* **Your task**
Beginning at the line that contains "Image resolution: width=406", reproduce the entries below exactly, ending with the line that contains "You are a computer-use agent. This". Omit each picture.

* **Input**
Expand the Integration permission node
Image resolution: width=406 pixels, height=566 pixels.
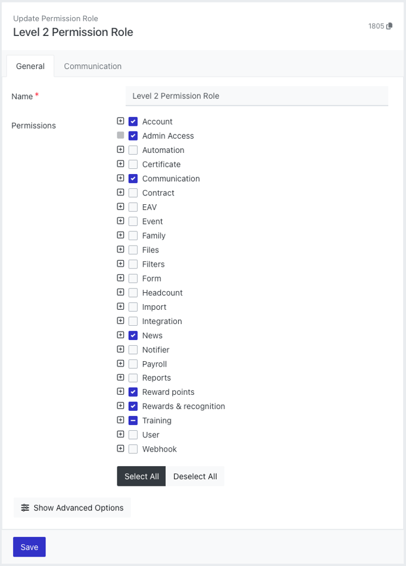pos(120,321)
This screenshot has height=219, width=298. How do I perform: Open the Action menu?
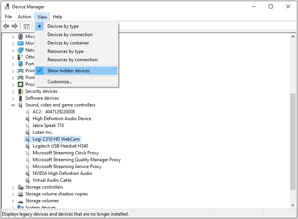coord(24,17)
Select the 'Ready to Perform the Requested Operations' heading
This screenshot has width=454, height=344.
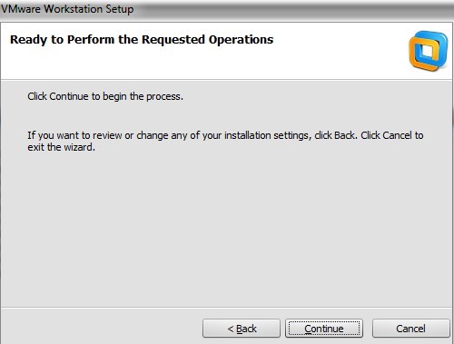pyautogui.click(x=142, y=40)
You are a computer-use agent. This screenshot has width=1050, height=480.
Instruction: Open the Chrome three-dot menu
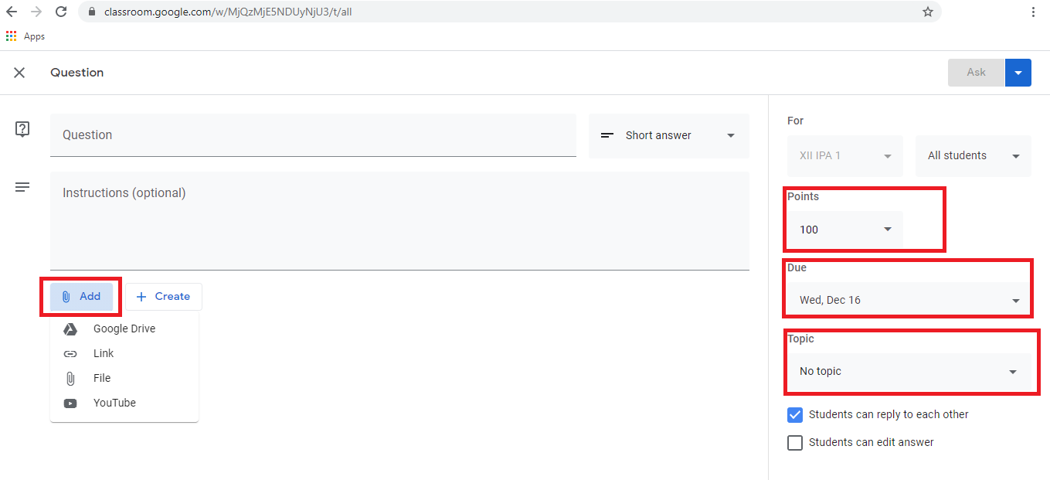pyautogui.click(x=1033, y=12)
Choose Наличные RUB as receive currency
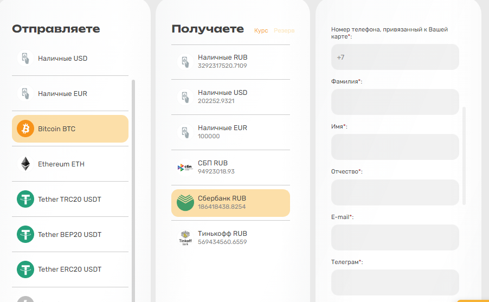The image size is (489, 302). (x=222, y=61)
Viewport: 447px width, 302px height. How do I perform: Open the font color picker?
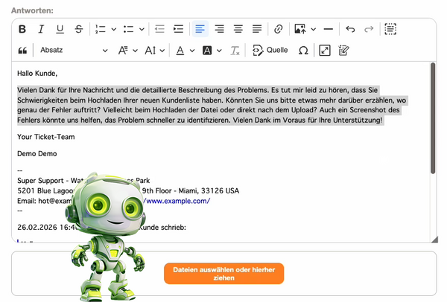click(180, 51)
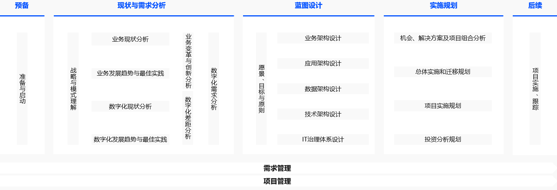
Task: Click the IT治理体系设计 box
Action: pyautogui.click(x=323, y=139)
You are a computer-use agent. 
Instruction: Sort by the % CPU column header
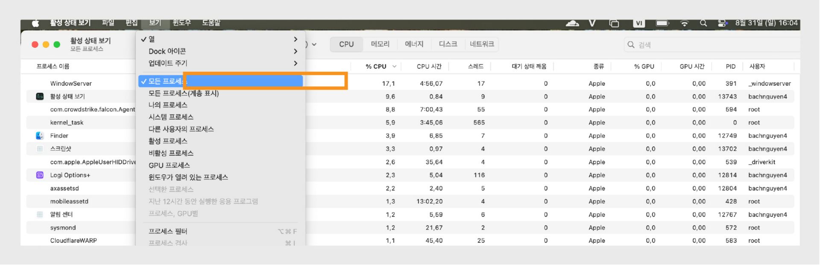pyautogui.click(x=376, y=67)
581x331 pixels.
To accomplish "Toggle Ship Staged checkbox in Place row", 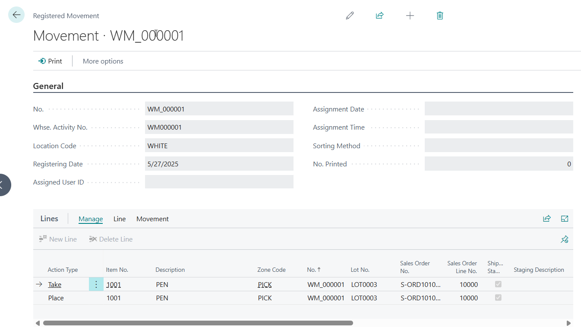I will pyautogui.click(x=498, y=298).
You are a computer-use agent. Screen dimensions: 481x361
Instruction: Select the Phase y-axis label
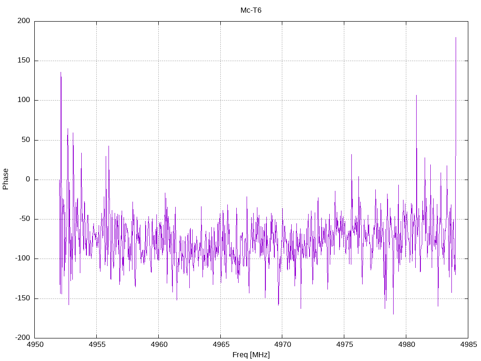(x=6, y=179)
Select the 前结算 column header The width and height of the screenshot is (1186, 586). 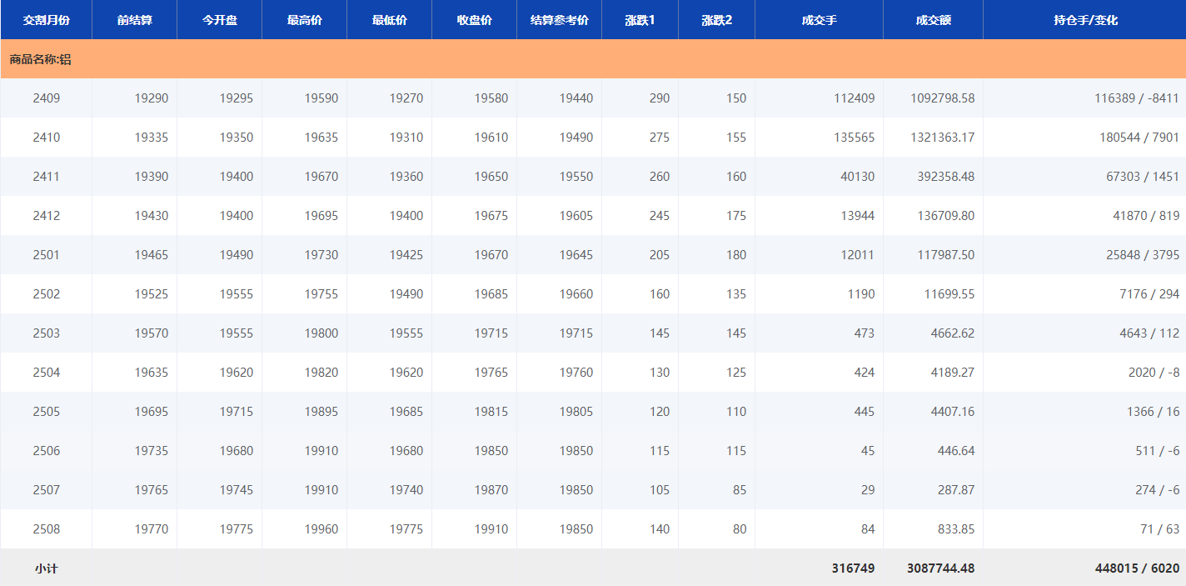(x=134, y=20)
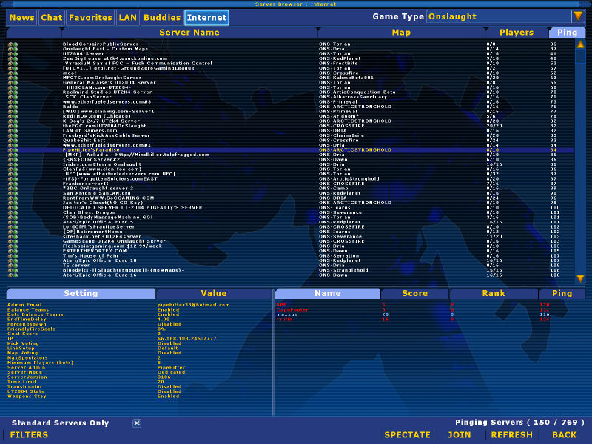Click the REFRESH button
Image resolution: width=592 pixels, height=444 pixels.
tap(511, 435)
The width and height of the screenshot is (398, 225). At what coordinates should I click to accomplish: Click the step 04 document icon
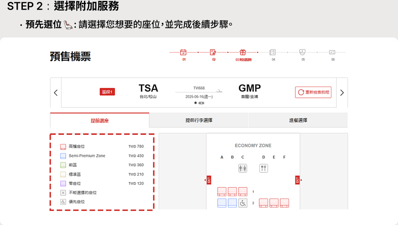[272, 52]
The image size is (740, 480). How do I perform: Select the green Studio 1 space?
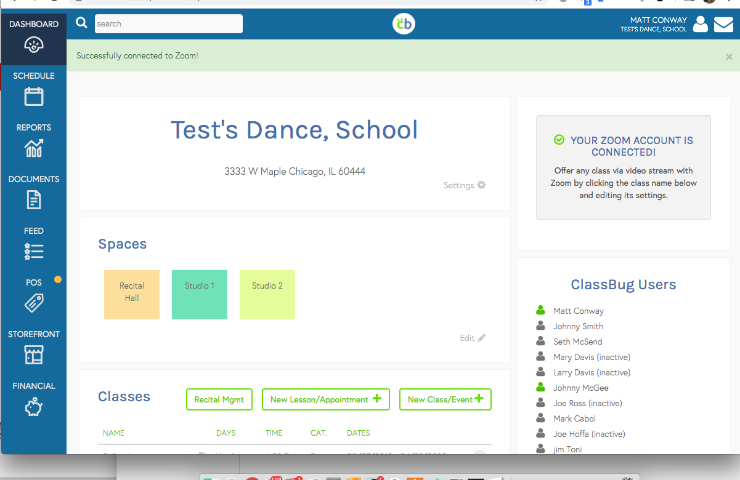pos(200,295)
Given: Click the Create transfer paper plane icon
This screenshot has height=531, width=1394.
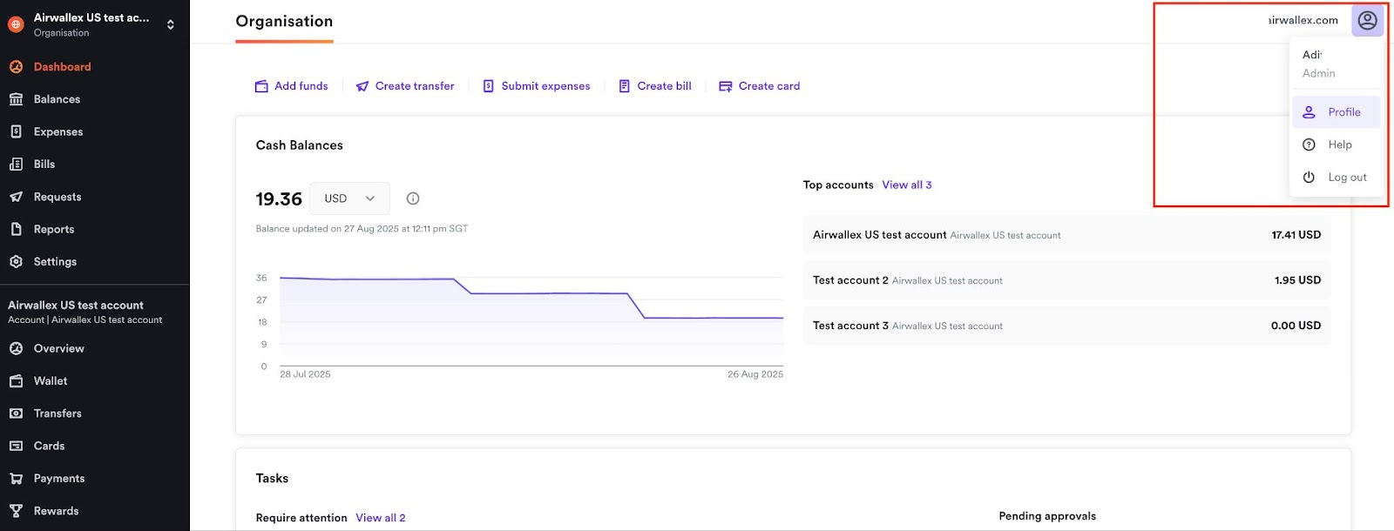Looking at the screenshot, I should click(362, 86).
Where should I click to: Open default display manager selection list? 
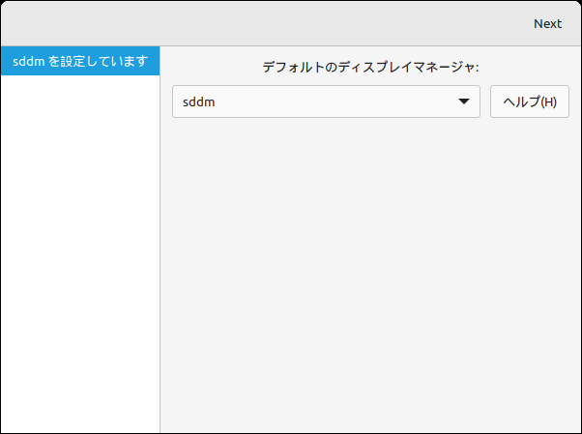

* **Task result**
Image resolution: width=406 pixels, height=566 pixels.
pos(120,321)
This screenshot has height=219, width=298. How do I perform: Open the Action menu?
coord(24,17)
Select the 'Ready to Perform the Requested Operations' heading
This screenshot has width=454, height=344.
pyautogui.click(x=142, y=40)
You are a computer-use agent. This screenshot has width=1050, height=480.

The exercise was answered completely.